The following section introduces you to the basic programming concepts that you will use with the demos and problems in the DSFM course. It is recommended that you review this introduction before the start of class. If some of the concepts are foreign to you, it's probably OK. Python is very easy to learn and we primarily will use Python to "glue together" the passing off of data through pre-programmed libraries for analysis.  

We have split further Python training materials into blue, red, and black:

**The Blue Piste  (7 hours)**
- A basic Kaggle course on Python:  https://www.kaggle.com/learn/python  
- Great for a fast overview.   
        
**The Red Piste  (34 hours)**
- A JetBrains Academy track on Python:  https://hi.hyperskill.org
- Great way to go from absolute beginner to fully prepared. Interactive, bite-sized exercises. 
- Cool tools to track the concepts you have studied:  https://hyperskill.org/knowledge-map
    
**The Black Piste  (many more hours)**
- A comprehensive Kaggle course on Pandas:  https://www.kaggle.com/learn/pandas
- Advanced Python with more focus on data. The most complete preparation for DSFM. 
  
The official Python documentation can be found on Python.org:   

  https://docs.python.org/3/  

### Why Python?

Python is the most popular language for data science due to its readable syntax, ease of learning, and large number of libraries for data science.

### Which Python?

We will use the latest version of __Python 3.X__. We also will provide you with a virtual machine from Google Cloud to use during the class. Everything will be pre-installed on the VM and ready to go, so all you _ __really__ _ need for the class is a lightweight laptop and a web browser. Using a VM is also advantageous when you need to run code on more powerful machines, and/or when they take a long time to train (hours to days). 

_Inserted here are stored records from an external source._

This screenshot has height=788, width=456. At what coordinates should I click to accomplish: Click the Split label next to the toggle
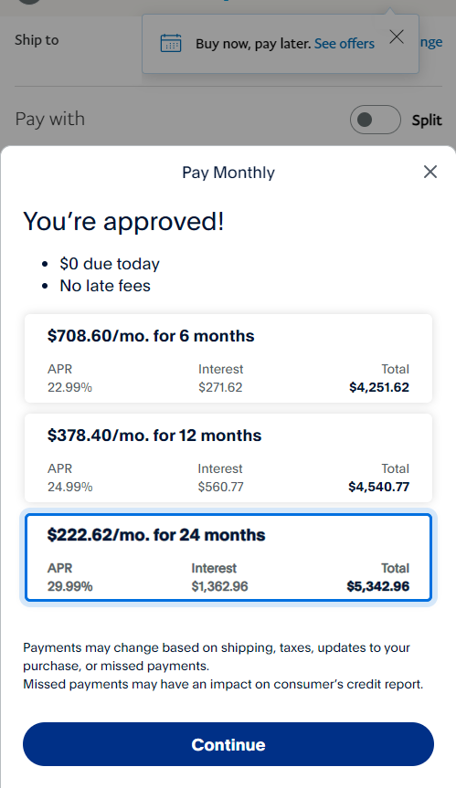tap(427, 121)
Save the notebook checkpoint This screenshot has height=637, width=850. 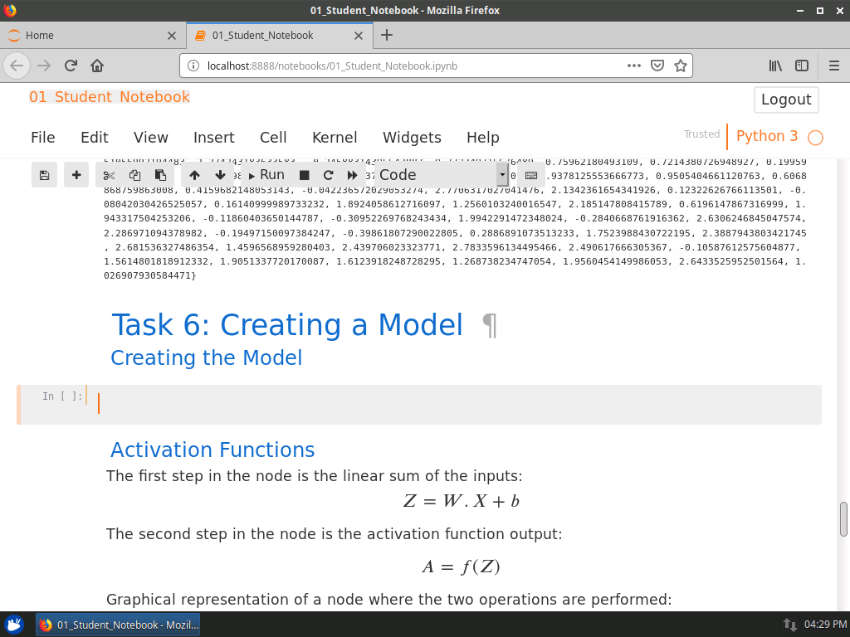click(44, 174)
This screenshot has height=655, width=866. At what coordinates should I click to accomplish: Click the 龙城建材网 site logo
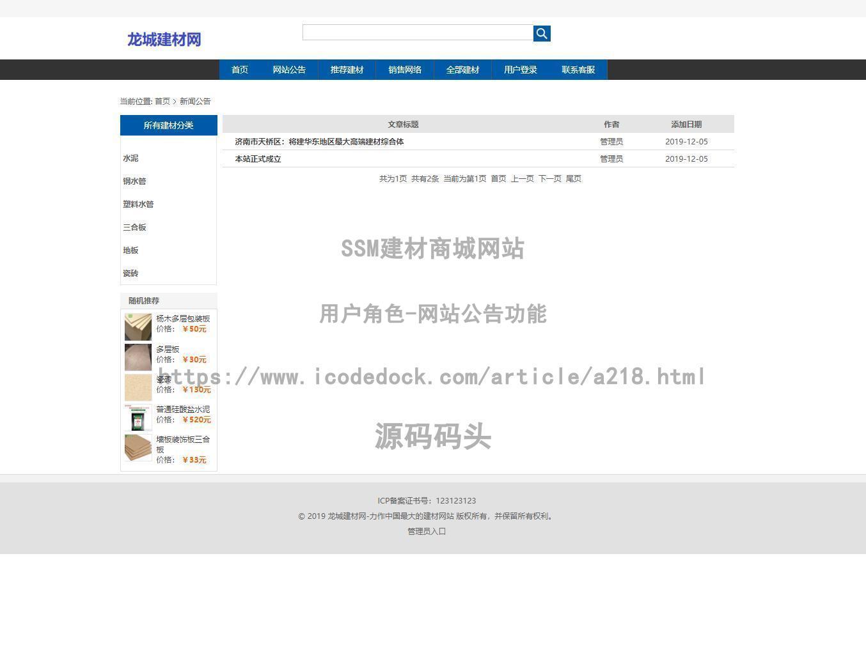(163, 40)
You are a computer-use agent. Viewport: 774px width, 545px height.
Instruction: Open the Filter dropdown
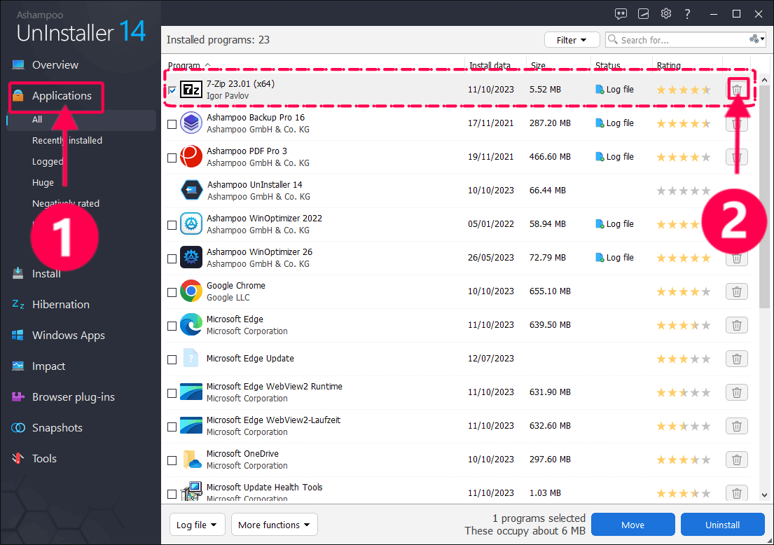572,40
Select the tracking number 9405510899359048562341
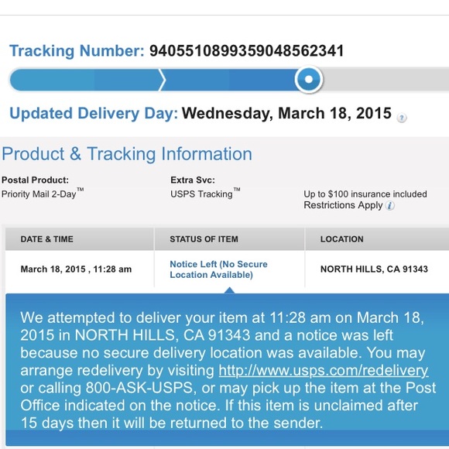This screenshot has height=449, width=449. 246,51
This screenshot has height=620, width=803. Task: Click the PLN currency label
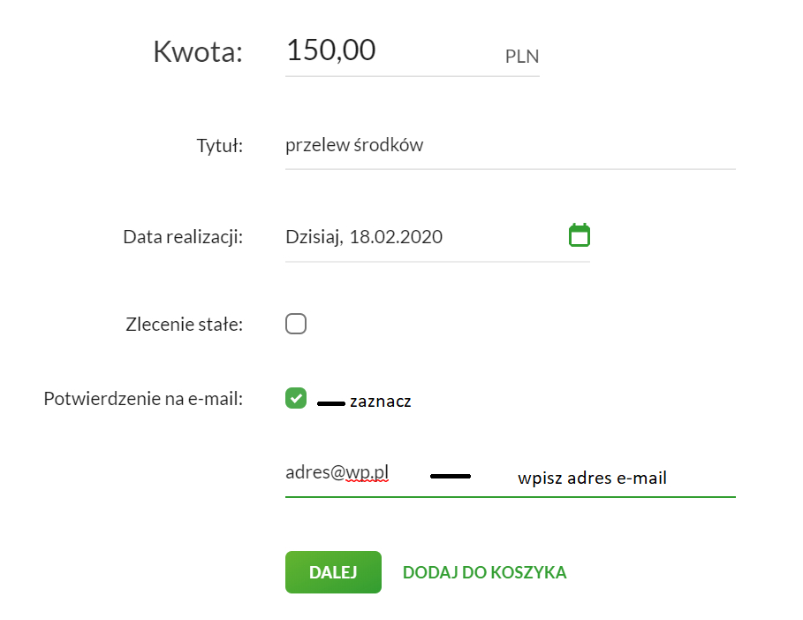click(522, 57)
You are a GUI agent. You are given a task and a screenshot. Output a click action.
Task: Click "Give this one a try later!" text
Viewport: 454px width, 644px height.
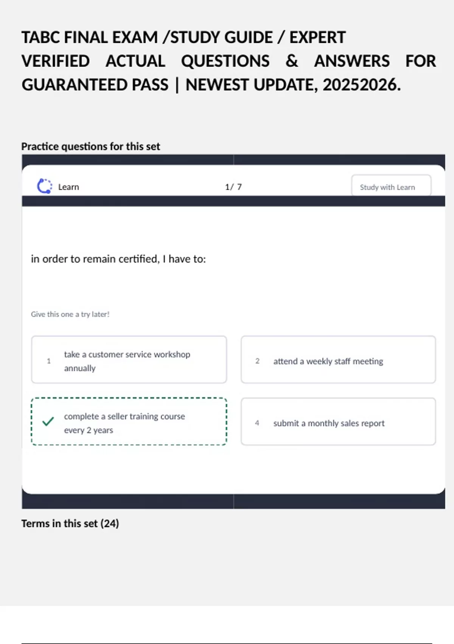70,314
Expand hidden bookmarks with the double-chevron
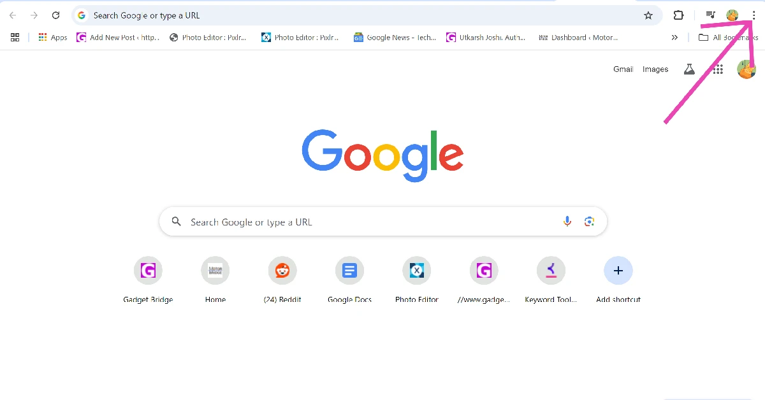 pyautogui.click(x=674, y=37)
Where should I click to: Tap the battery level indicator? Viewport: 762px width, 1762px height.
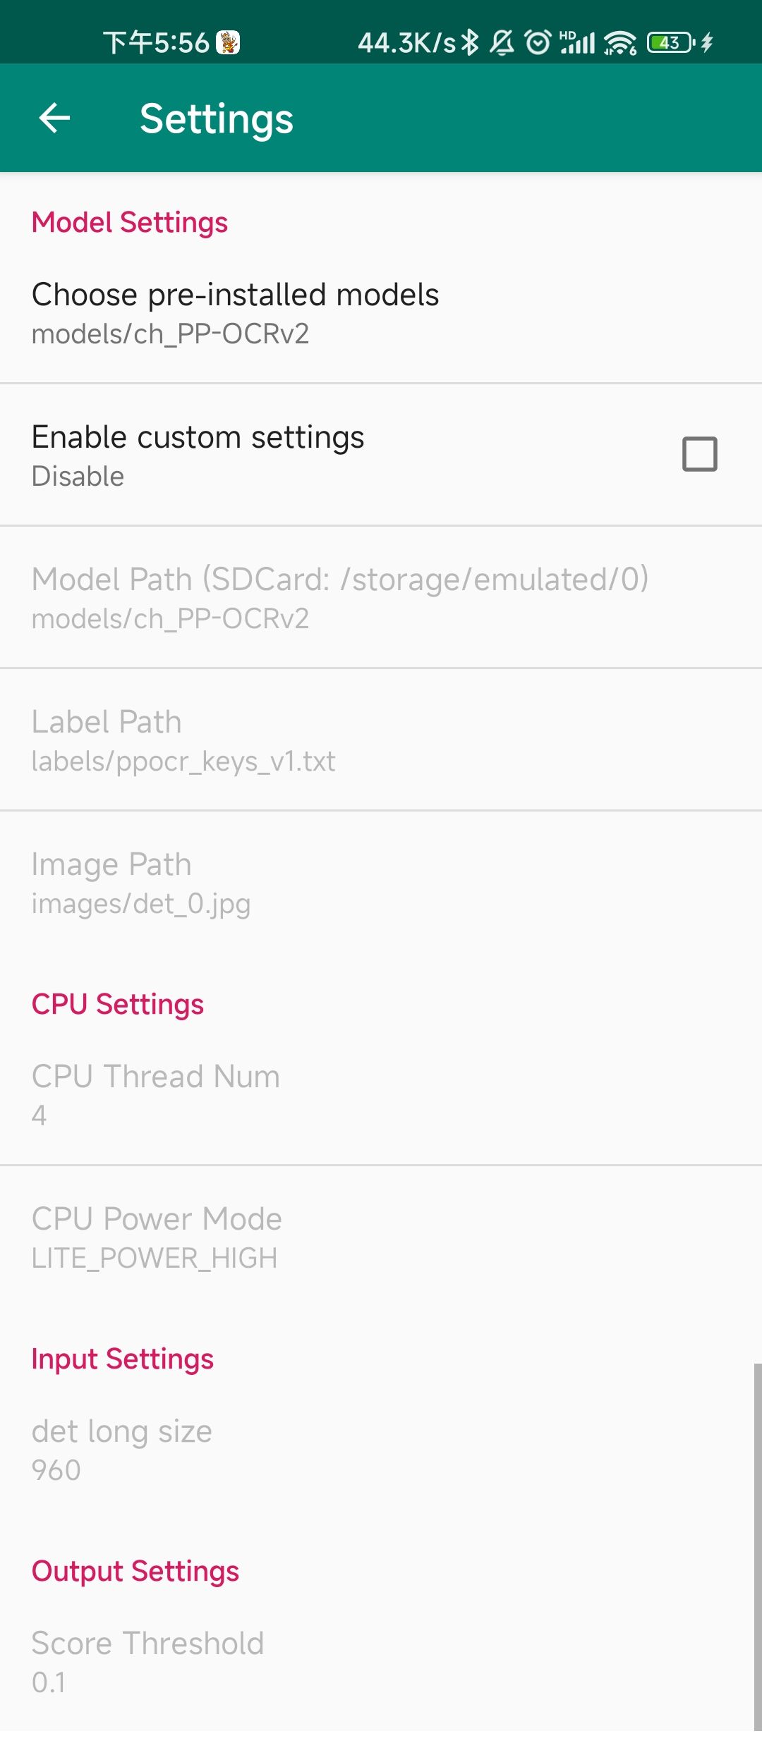(671, 43)
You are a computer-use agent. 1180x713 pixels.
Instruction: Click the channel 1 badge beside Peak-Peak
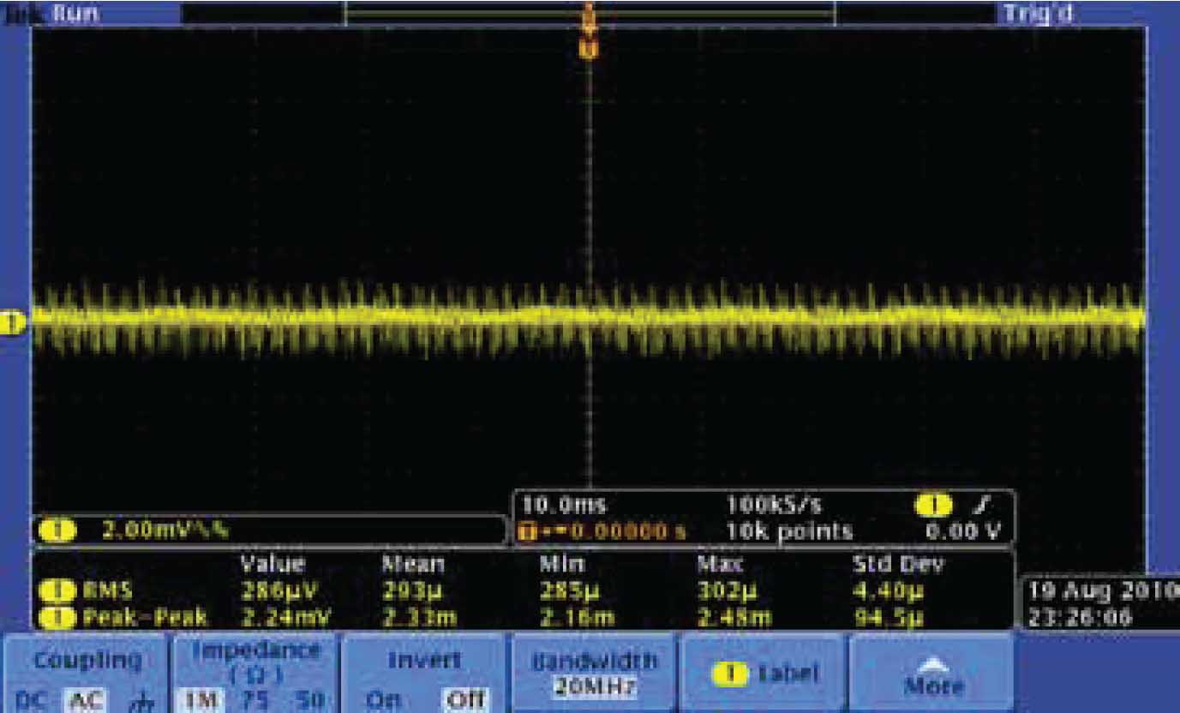tap(63, 615)
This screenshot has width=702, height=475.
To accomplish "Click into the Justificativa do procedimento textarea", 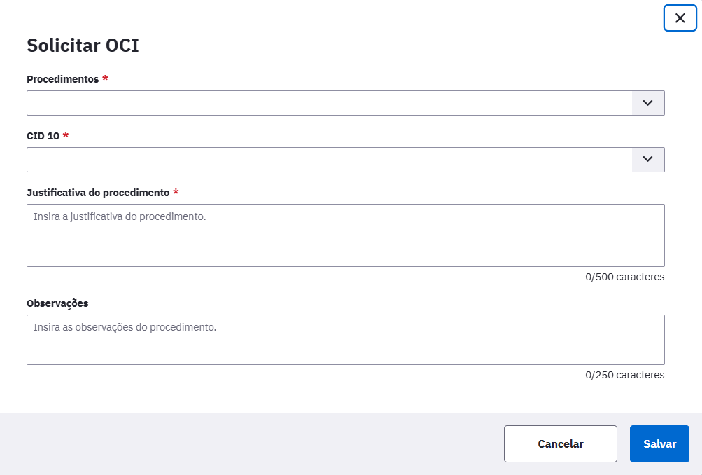I will [346, 235].

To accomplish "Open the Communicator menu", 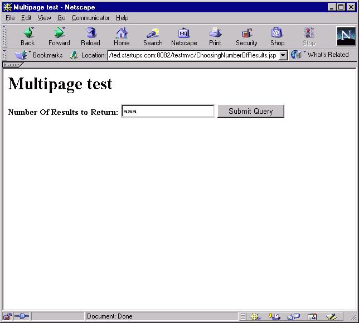I will pos(90,18).
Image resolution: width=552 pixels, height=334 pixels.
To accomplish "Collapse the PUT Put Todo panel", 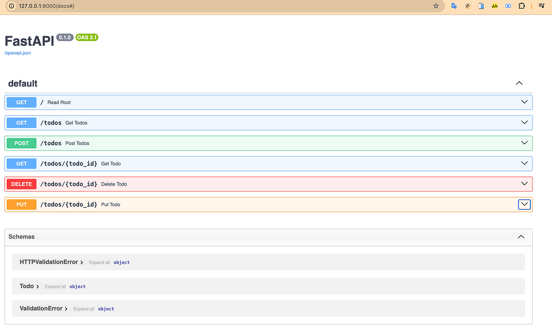I will click(x=524, y=204).
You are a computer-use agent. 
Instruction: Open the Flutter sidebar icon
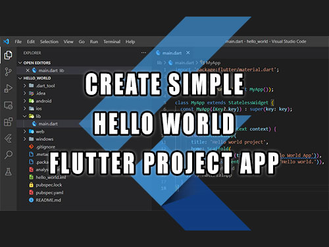tap(8, 138)
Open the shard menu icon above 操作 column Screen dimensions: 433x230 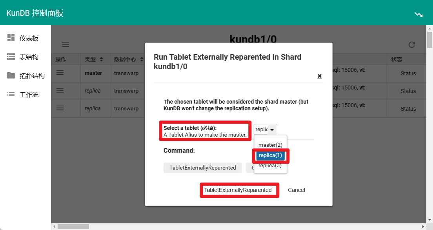65,45
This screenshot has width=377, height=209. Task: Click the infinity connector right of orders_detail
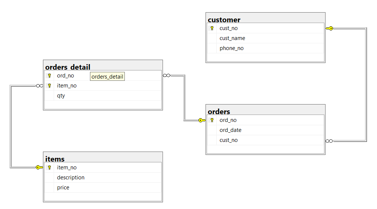pos(167,76)
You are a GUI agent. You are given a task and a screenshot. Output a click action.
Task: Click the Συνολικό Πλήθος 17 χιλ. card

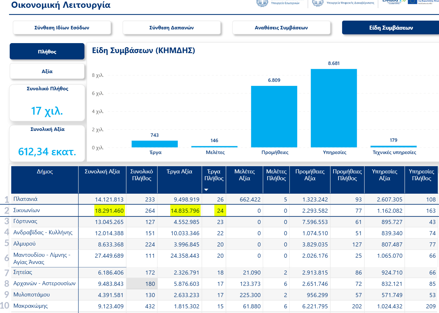(x=47, y=103)
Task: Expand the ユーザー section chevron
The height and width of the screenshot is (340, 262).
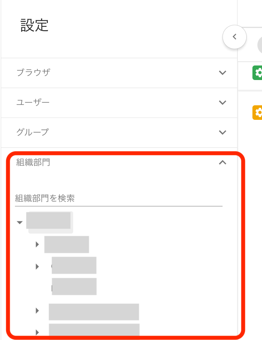Action: point(222,103)
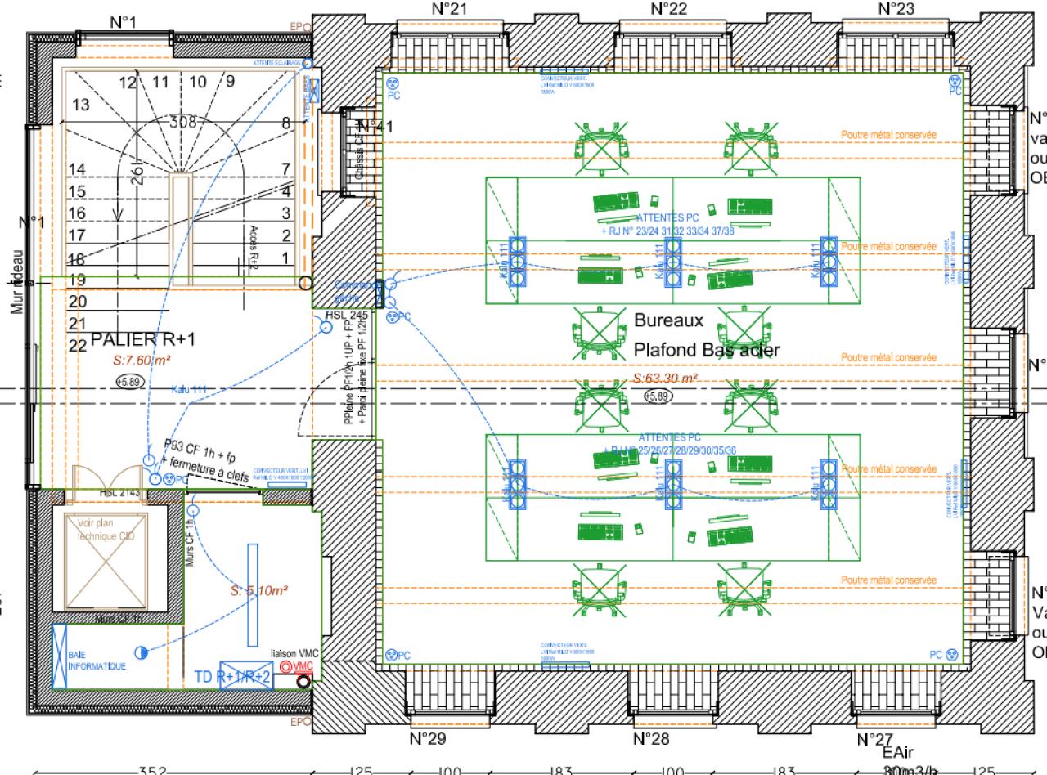1047x775 pixels.
Task: Click the TD R+1/R+2 electrical panel box
Action: pyautogui.click(x=245, y=675)
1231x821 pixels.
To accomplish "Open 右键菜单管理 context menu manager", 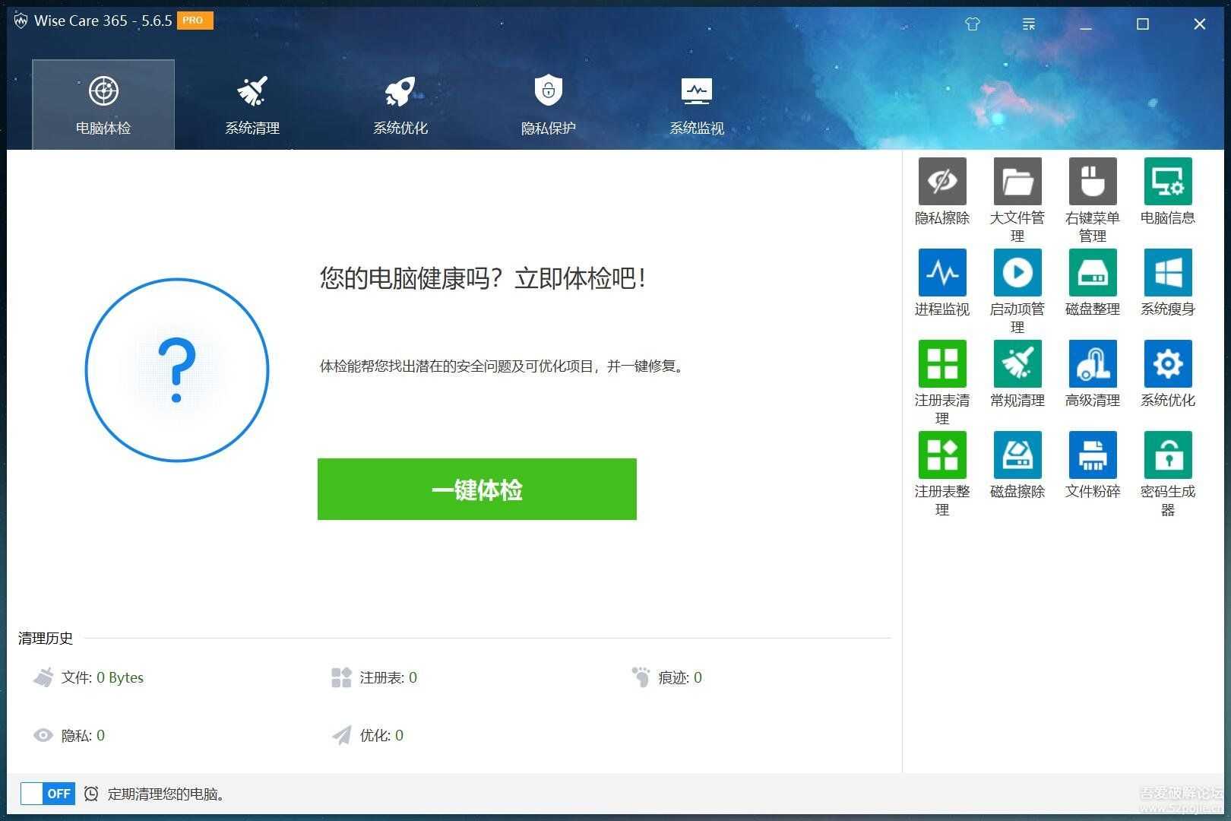I will pos(1092,182).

You may also want to set up your own computer so that you can continue to work on examples on a local machine after you leave the course. To do so, we strongly encourage you to use the [Anaconda Distribution](https://www.anaconda.com/distribution/) of Python to insure that you have a full-stack of scientific computing libraries and a properly configured environment. 

* __Anaconda__ is a free and open source distribution of the Python programming languages for data science and machine learning related applications (large-scale data processing, predictive analytics, scientific computing), that aims to simplify package management and deployment.  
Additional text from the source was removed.